**Brief**. Retype the rows below from the line containing "Task: Click the" through the line containing "[x=158, y=401]", including both of those lines. Leave the pictures out.

Data on locating visible targets
********
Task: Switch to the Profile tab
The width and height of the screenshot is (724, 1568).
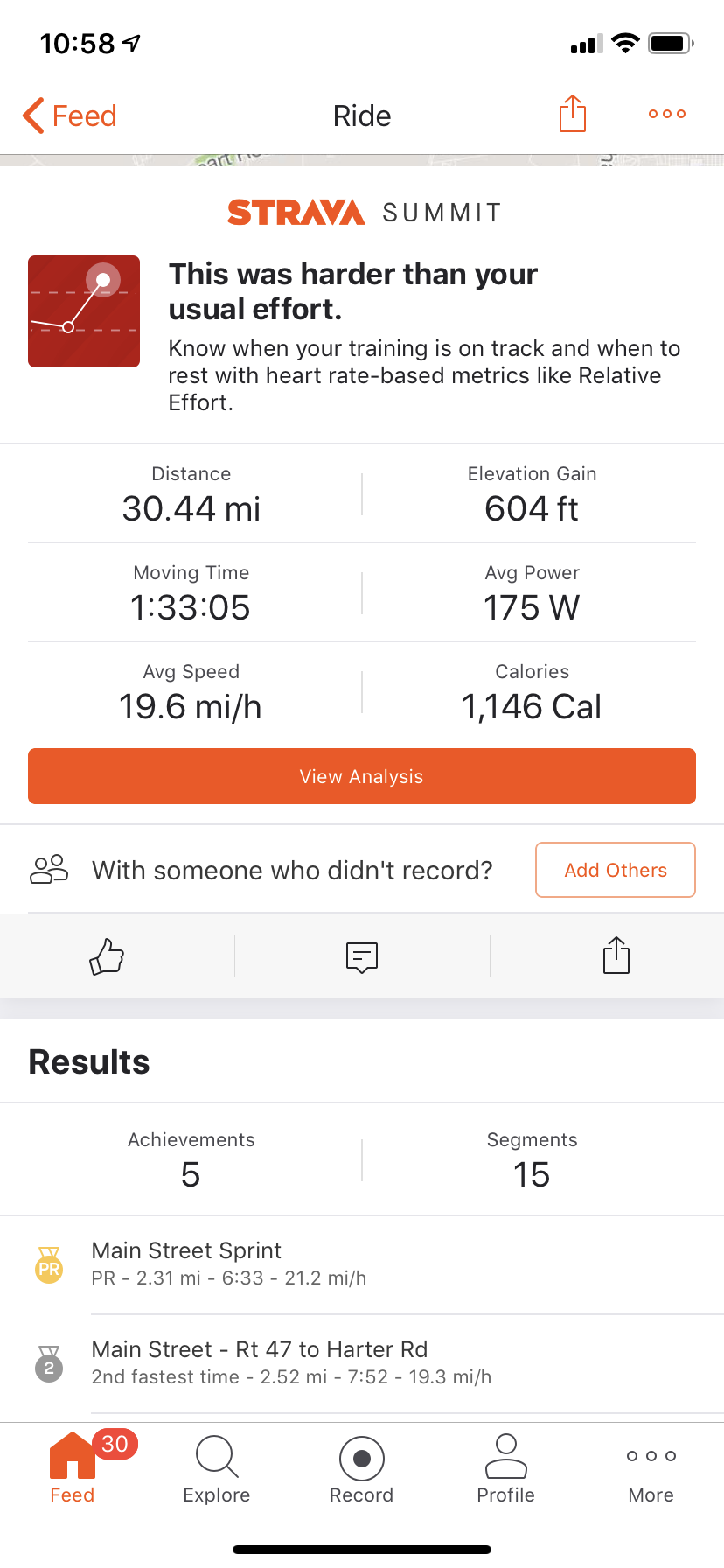Action: pyautogui.click(x=505, y=1469)
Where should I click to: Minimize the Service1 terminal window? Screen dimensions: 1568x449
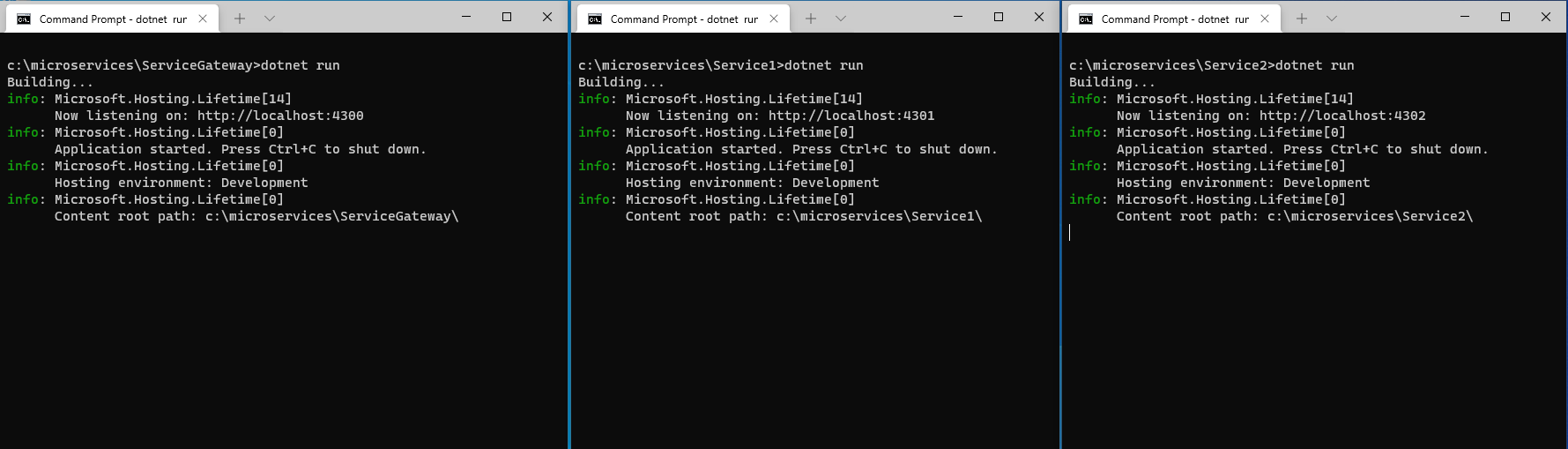(x=958, y=17)
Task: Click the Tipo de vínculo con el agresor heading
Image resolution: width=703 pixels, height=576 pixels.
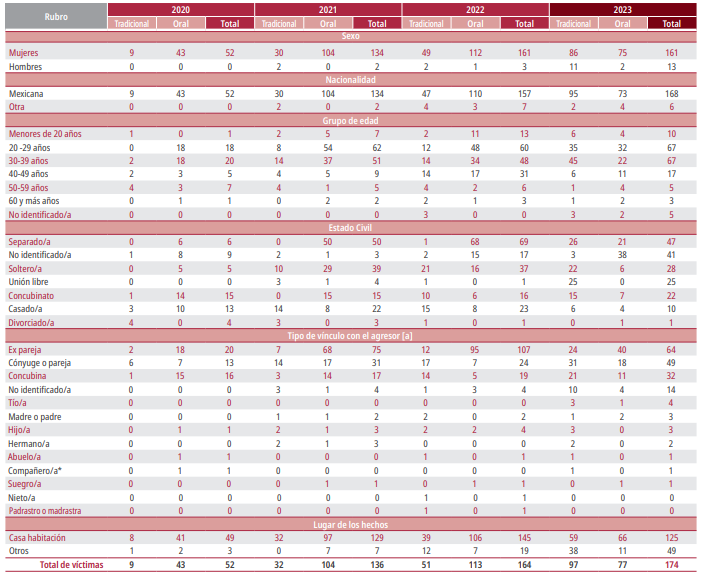Action: [349, 335]
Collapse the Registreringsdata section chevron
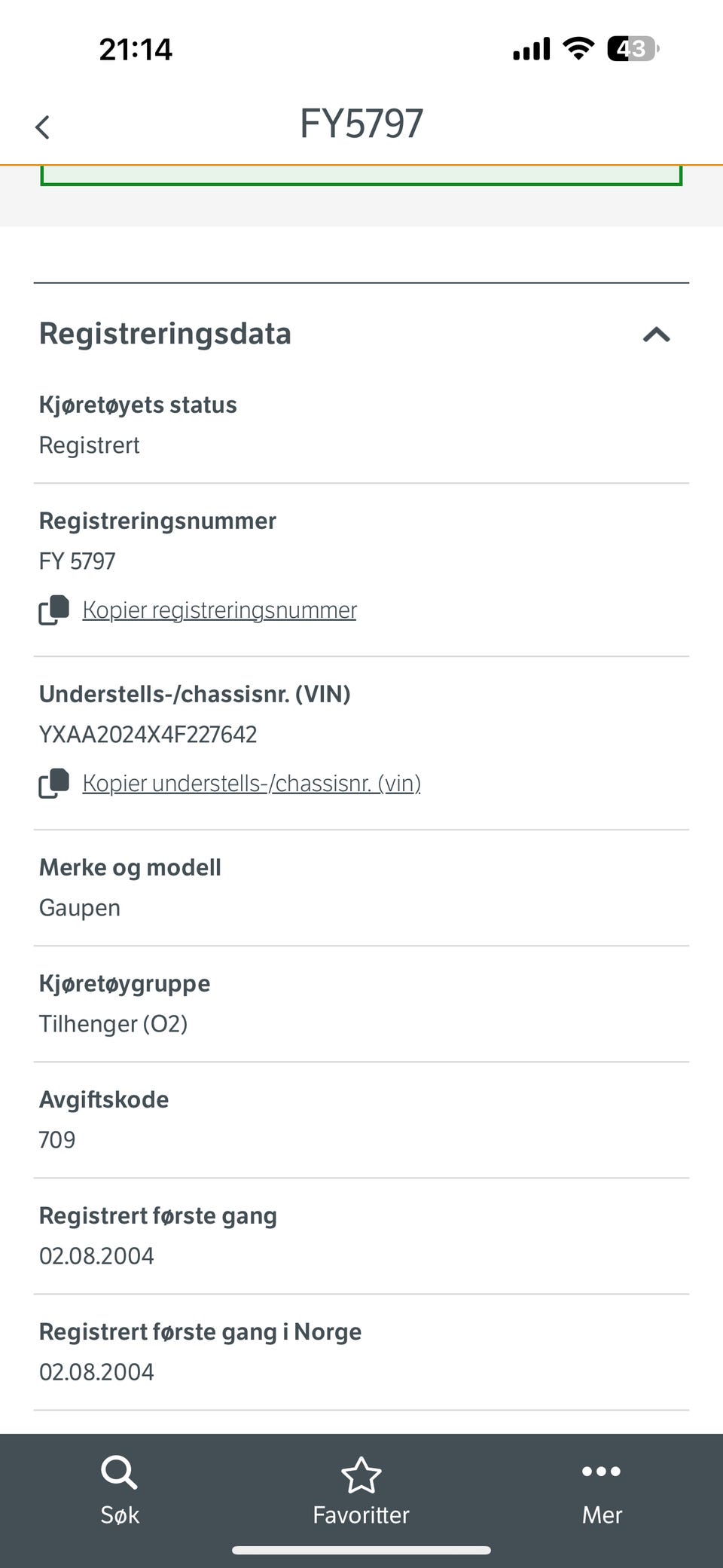The image size is (723, 1568). [656, 335]
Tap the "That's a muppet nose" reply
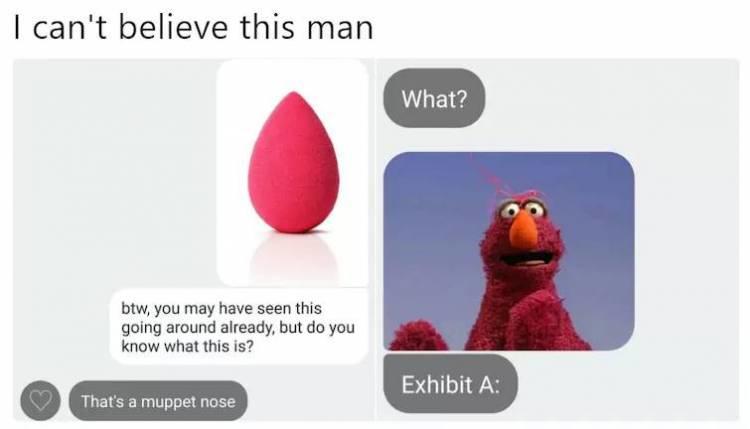 [x=158, y=401]
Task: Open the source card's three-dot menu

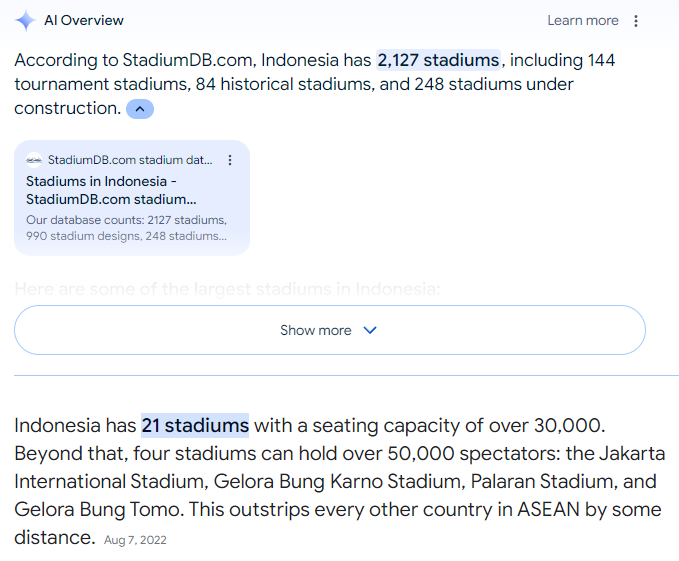Action: point(230,160)
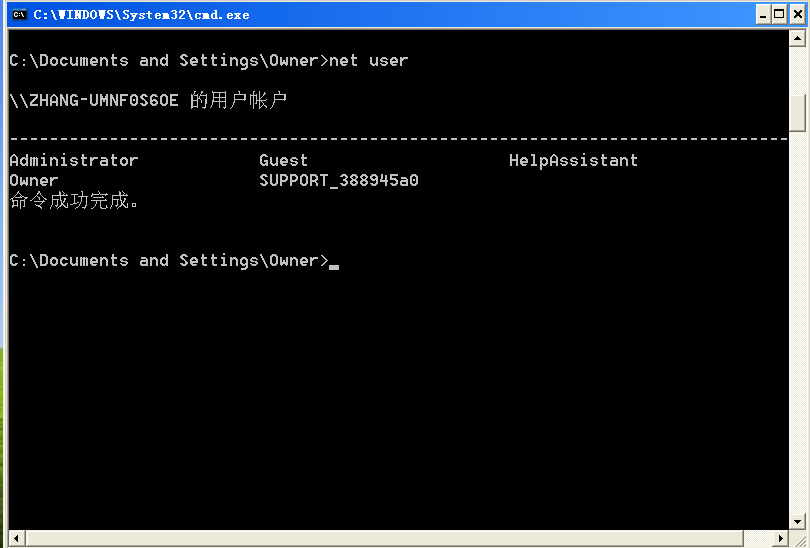Open the cmd.exe system menu icon

coord(18,14)
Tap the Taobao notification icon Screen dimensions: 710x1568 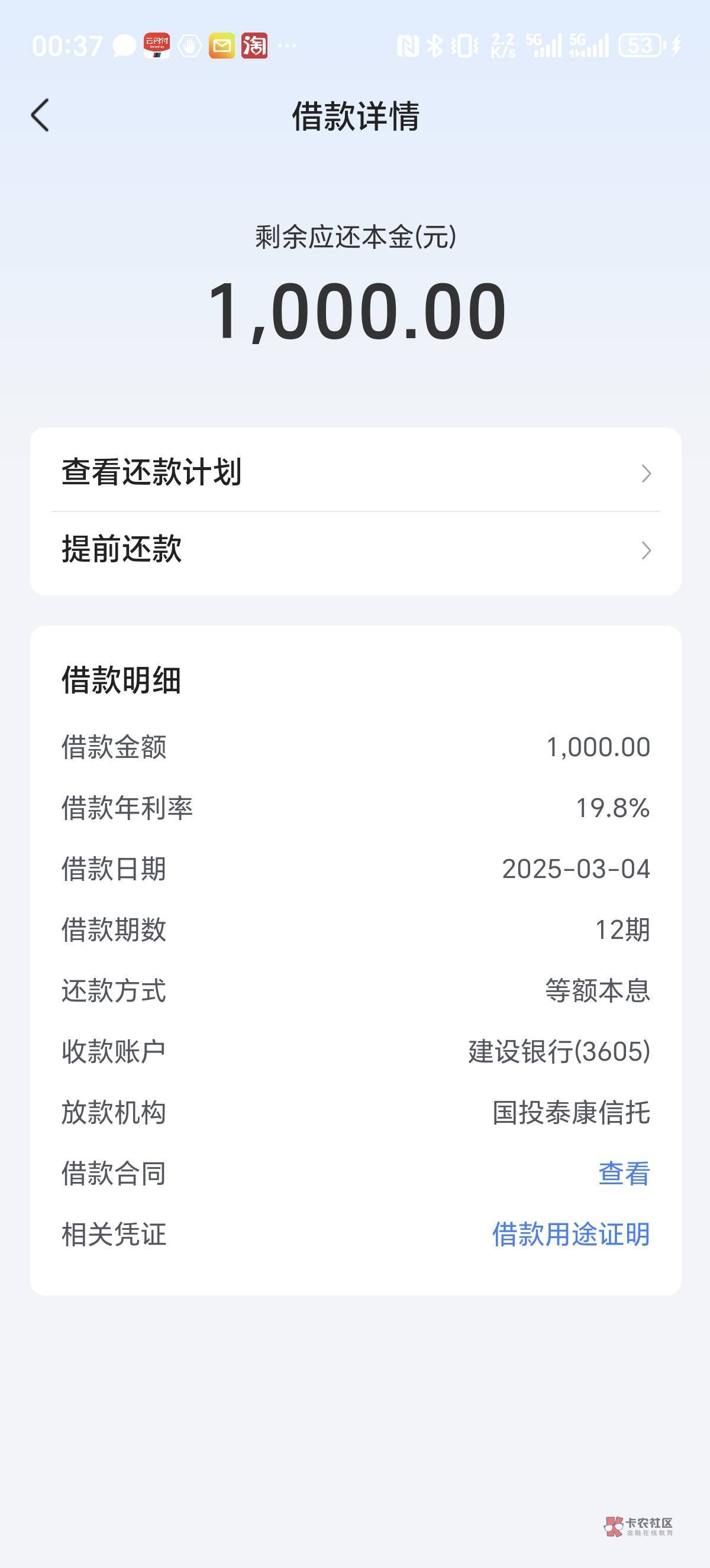pos(254,46)
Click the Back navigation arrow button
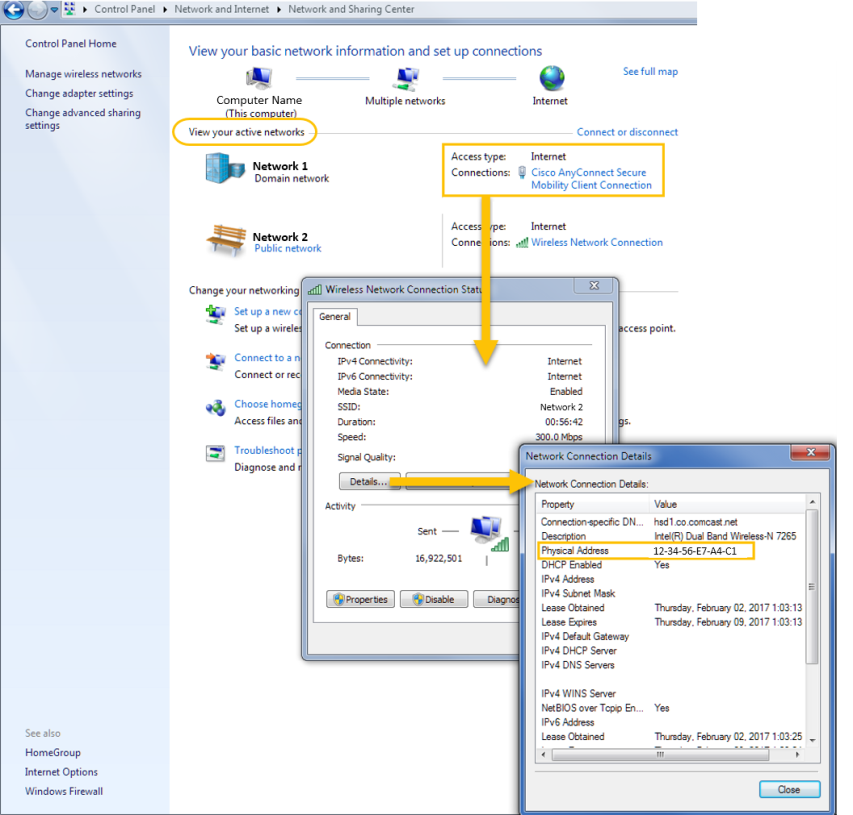This screenshot has width=853, height=815. [14, 10]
********
**Result for this task**.
Task: Click the Tipo de vínculo con el agresor heading
Image resolution: width=703 pixels, height=576 pixels.
Action: [349, 335]
Collapse the Registreringsdata section chevron
The image size is (723, 1568). [656, 335]
Tap the "That's a muppet nose" reply
 [x=158, y=401]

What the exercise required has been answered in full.